After Midnight
- Cover art by Jeff Butler
- Designers: Anthony Herring
- Publishers: TSR
- Publication: January 1990
- Genres: Super hero
- Systems: Marvel Super Heroes

= After Midnight (adventure) =

Role-playing game adventure

After Midnight is a licensed role-playing game adventure published by TSR in 1990 for the Marvel Super Heroes role-playing game, itself based on the Marvel Super Heroes line of comics. This adventure was the first installment of a trilogy.

==Description==
After Midnight is the first part of the Gang Wars trilogy, which centers on a New York City gang war fomented by the Faces of Fear, a gang of supervillains somehow controlled by the mysterious "Big Boss".

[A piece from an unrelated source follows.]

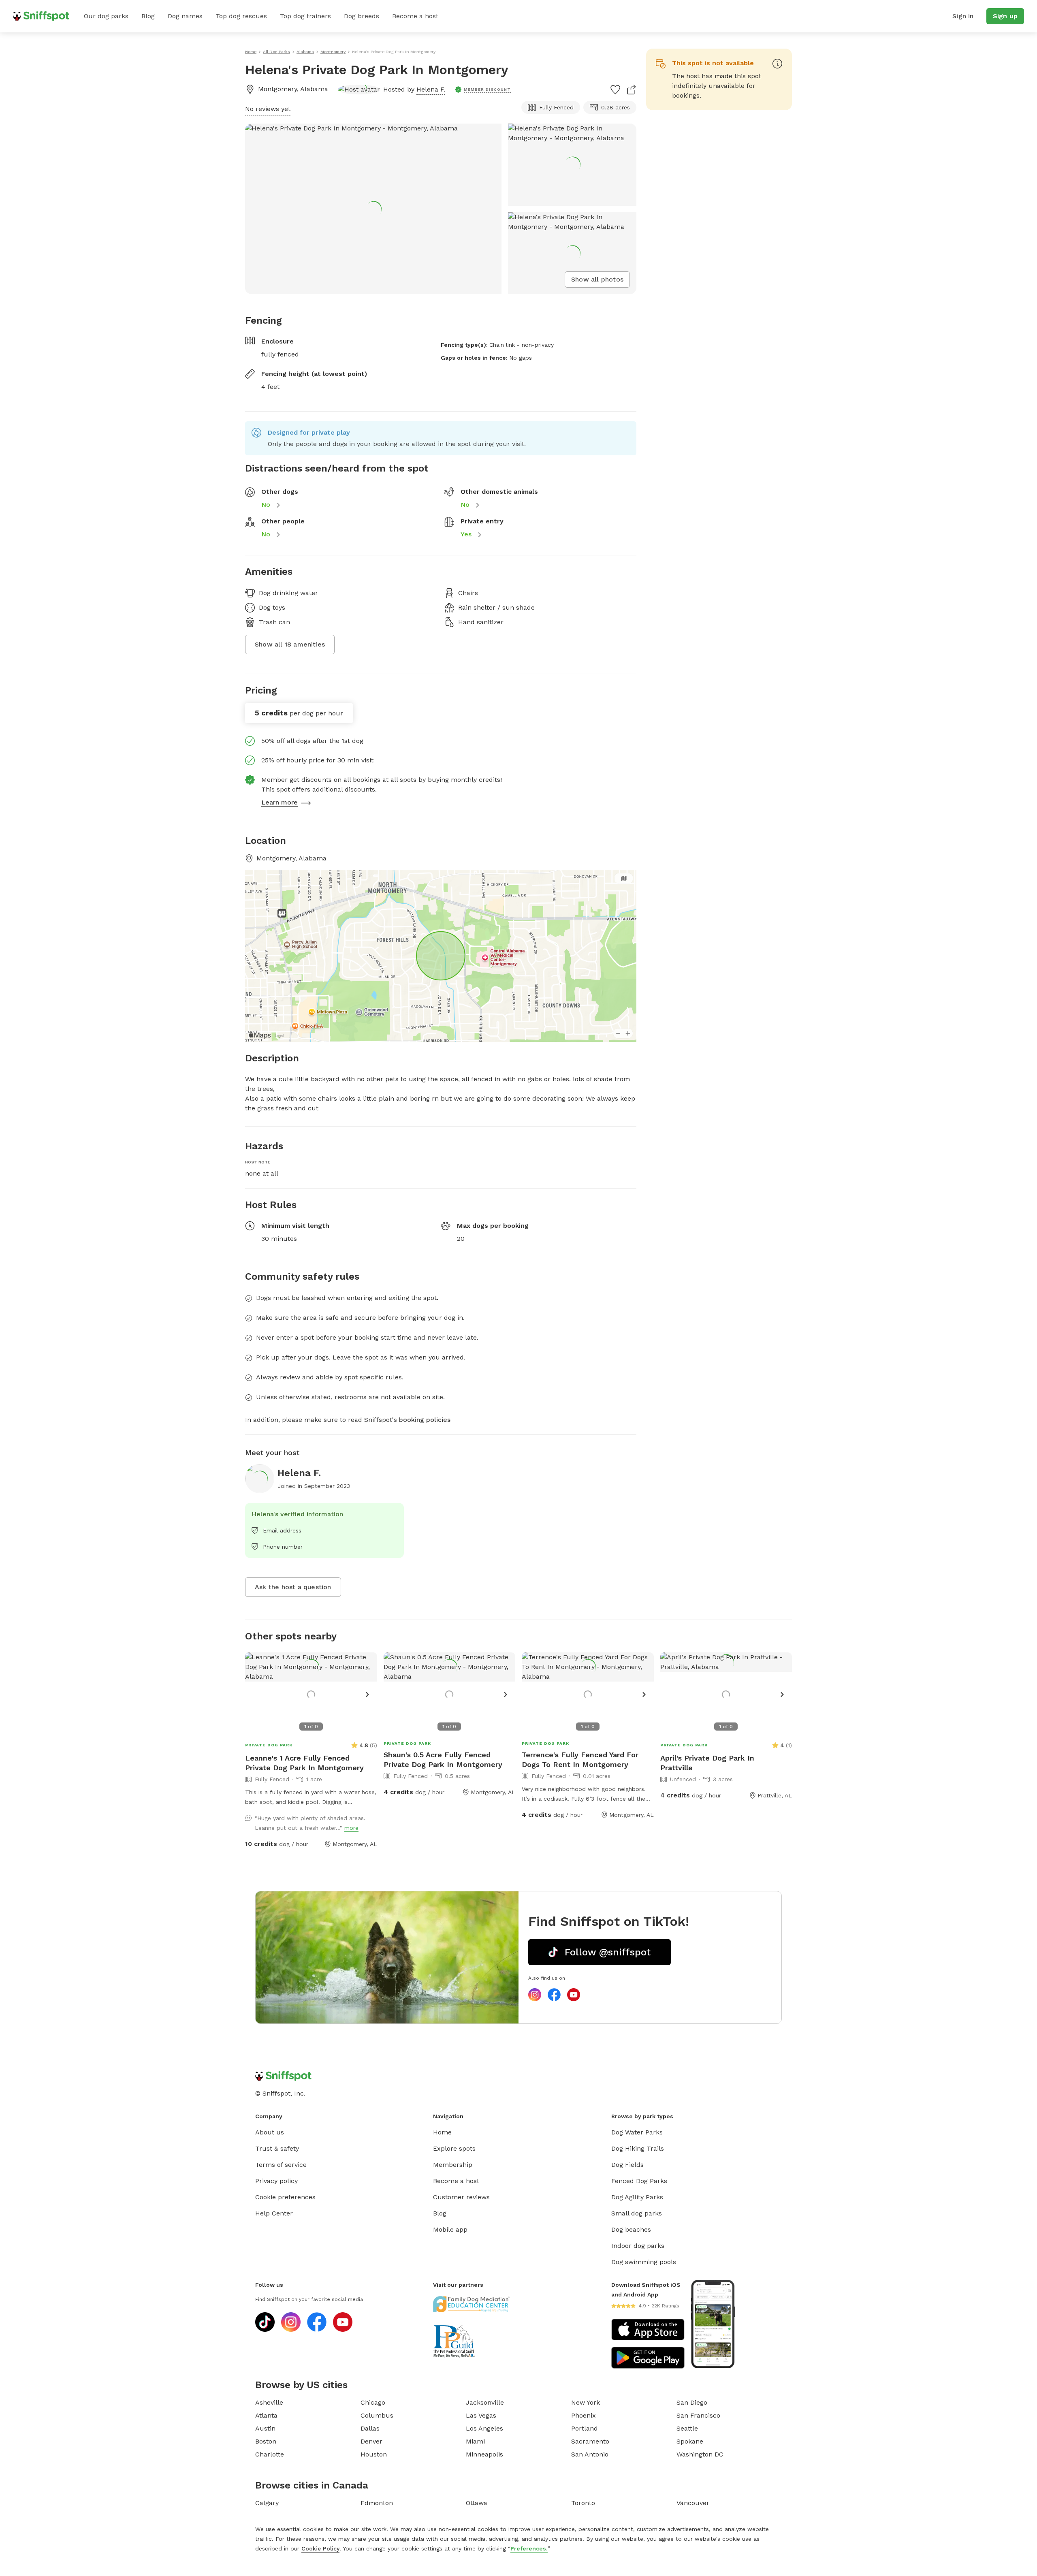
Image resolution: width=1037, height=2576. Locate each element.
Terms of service (281, 2164)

The player character super heroes are called to the Metropolitan Museum of Art, where a tome titled A Mdman's Mutterings has been stolen. While the super heroes' investigation leads to confrontations with supernatural monsters, manifestations such as animated skeletons attack the city at night.

During their investigation, the super heroes help a pair of mutants, Felicia Bifrost and her brother Johnny, who would later appear in TSR's 1992 release X-Forces: The Mutant Update.

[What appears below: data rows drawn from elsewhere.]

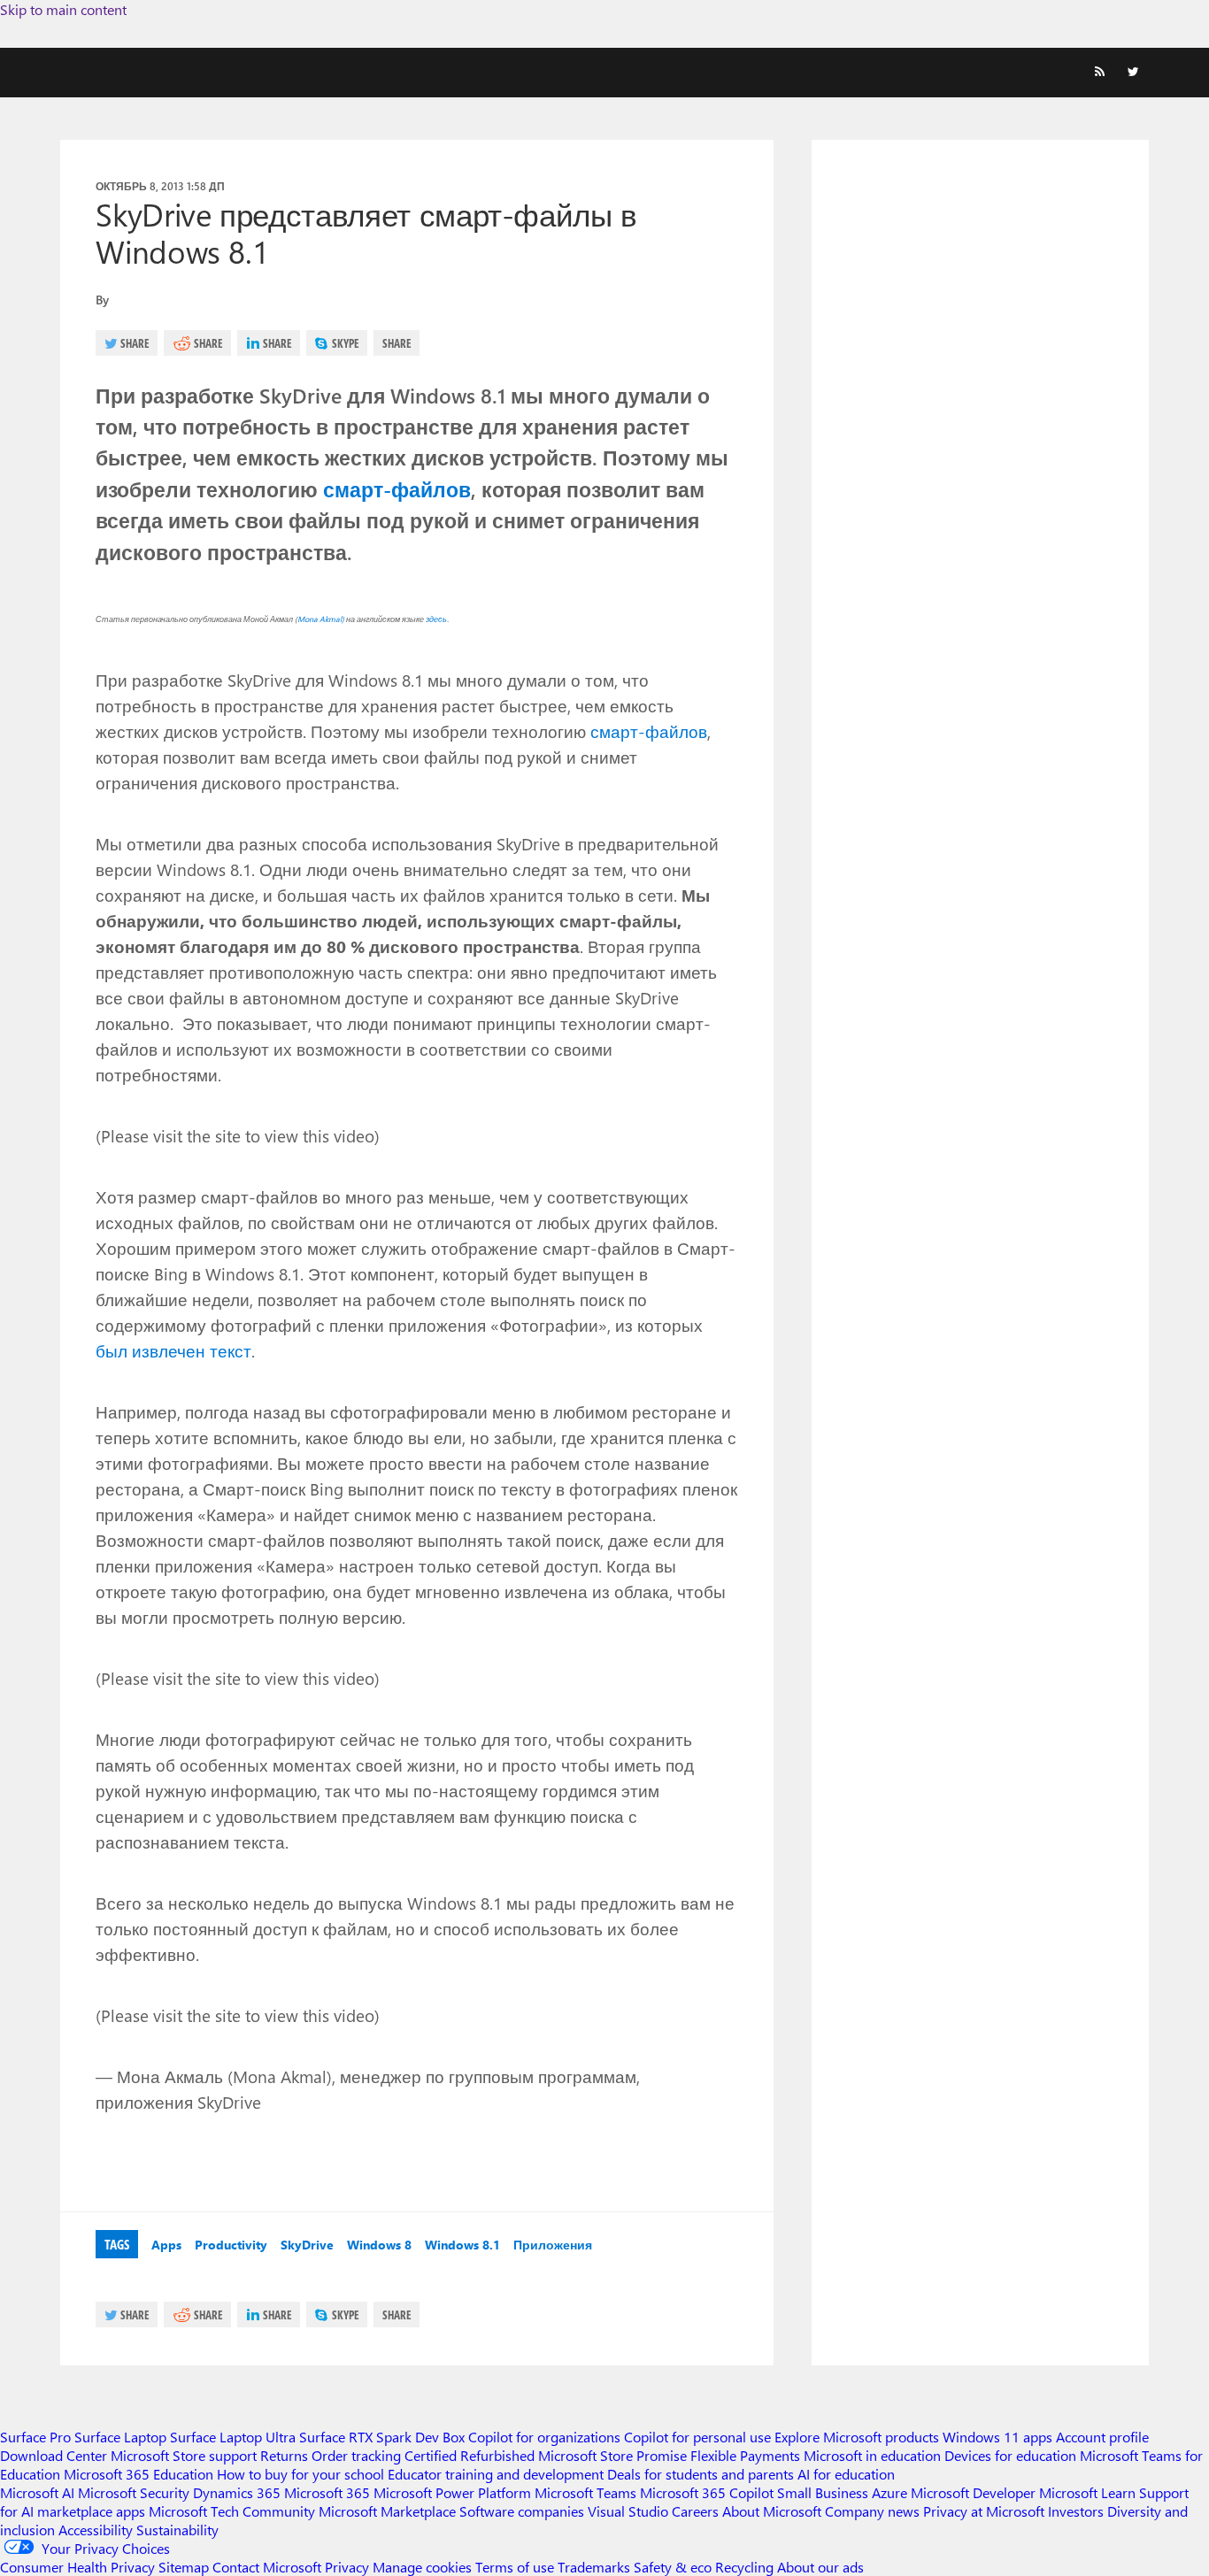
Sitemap (183, 2566)
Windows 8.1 (462, 2244)
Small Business (822, 2492)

The investigation leads to the underground lair of the Faces of Fear gang, where the super heroes find a hypnotizing machine used to control the supervillains, and face a boss fight with the lieutenant of the Big Boss.

==Publication history==
In 1984, TSR gained the license to produce a role-playing game based on characters from Marvel Comics. The result was Marvel Super Heroes, which was followed by an "Advanced" version in 1986. Many supplements and adventures set in New York City were also published, including the Gang Wars Trilogy.

The first installment in the trilogy, MLA1 After Midnight, was written by Anthony Herring, with cover art by Jeff Butler and interior art by John Statema. It was published by TSR in 1990 as a 64-page book and a poster, both enclosed in a cardstock outer folder.

The other two installments in the trilogy, MLA2 Night Moves and MLA3 Night Life were released at the same time.